According to The Associated Press, “Kramer/Fauci” will run Feb. 11–21 at The Jack H. Skirball Center for the Performing Arts. The production will be directed by Tony Award-winner Daniel Fish and feature Will Brill, fresh off his Tony-winning performance in “Stereophonic,” alongside Thomas Jay Ryan, known for the film “Henry Fool.”
Fish is building the play around the transcript of a 1993 C-Span confrontation between Kramer and Fauci, an on-air debate that drew call-in questions from around the country. He said the choice was rooted in how that exchange captured the tension, politics, and urgency of the era.

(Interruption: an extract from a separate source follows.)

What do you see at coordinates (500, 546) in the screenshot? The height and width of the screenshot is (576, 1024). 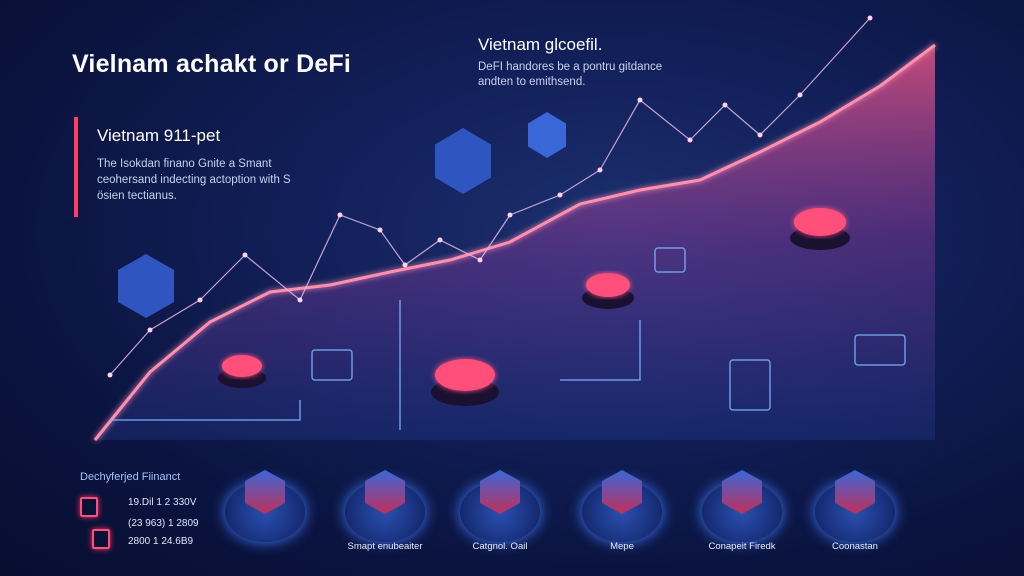 I see `bottom-item-label: Catgnol. Oail` at bounding box center [500, 546].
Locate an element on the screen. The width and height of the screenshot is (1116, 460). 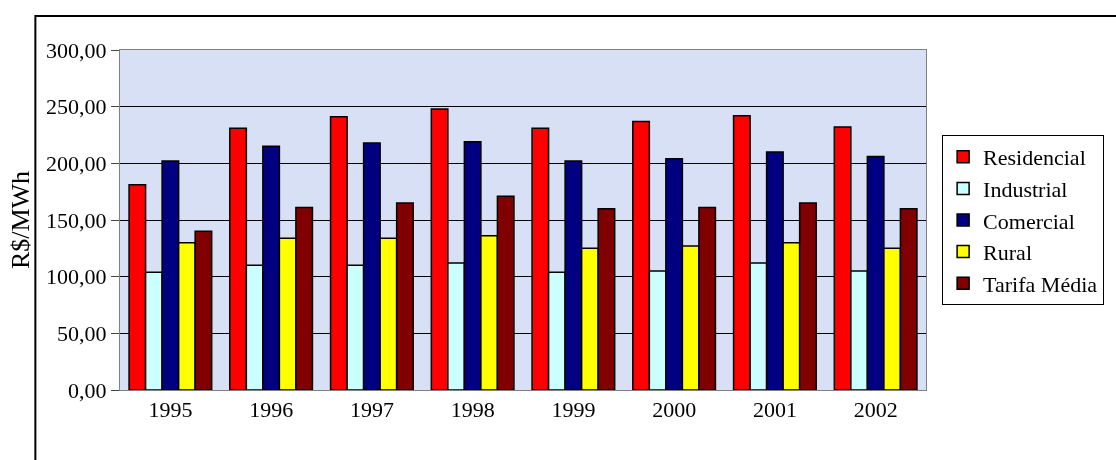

“I’m looking at a particular moment in time, at a particular exchange that has resonances into their relationship, has resonances into the politics and culture of the time, and seeing what happens when we do that now,” Fish said.
Kramer and Fauci clashed publicly for years as the AIDS crisis deepened in the 1980s and ’90s. Kramer, author of “The Normal Heart” and founder of ACT UP, pressed federal officials for faster action and wider access to treatments. Fauci, then director of the National Institute of Allergy and Infectious Diseases, urged a methodical approach rooted in clinical process.
Their disagreements often turned personal, but their relationship evolved. During the 1993 exchange, Kramer described Fauci in stark terms that reflected both admiration and frustration. “He is a man, an ordinary man, who is being asked to play God,” he said. “And he is being punished because he cannot be God. And that is a terrible position to be in.”
Fauci would later return to the national spotlight during the coronavirus pandemic, again becoming a central figure in a major public health crisis.
Fish said he rediscovered the 1993 segment after Kramer died in 2020 and was struck by the emotional force of the conversation. “I just thought it was really compelling, and it kind of just stayed with me,” he said. “And after a while I thought, ‘I wonder what would happen if we made a performance out of this?’”
The director emphasized that audiences should not expect a strict reenactment. While the original conversation took place with Kramer appearing remotely from New York and Fauci in a Washington studio, Fish plans to stage all three participants — Kramer, Fauci, and the moderator — together in one room.
The script will follow the rhythm of the original exchange, including moments when the two men openly wrestled with their complicated bond. As Kramer put it during the broadcast, “You know, I love Tony Fauci,” before later adding, “Tony, when you talk like that, I hate you.” Fauci replied, “I know you do, Larry.”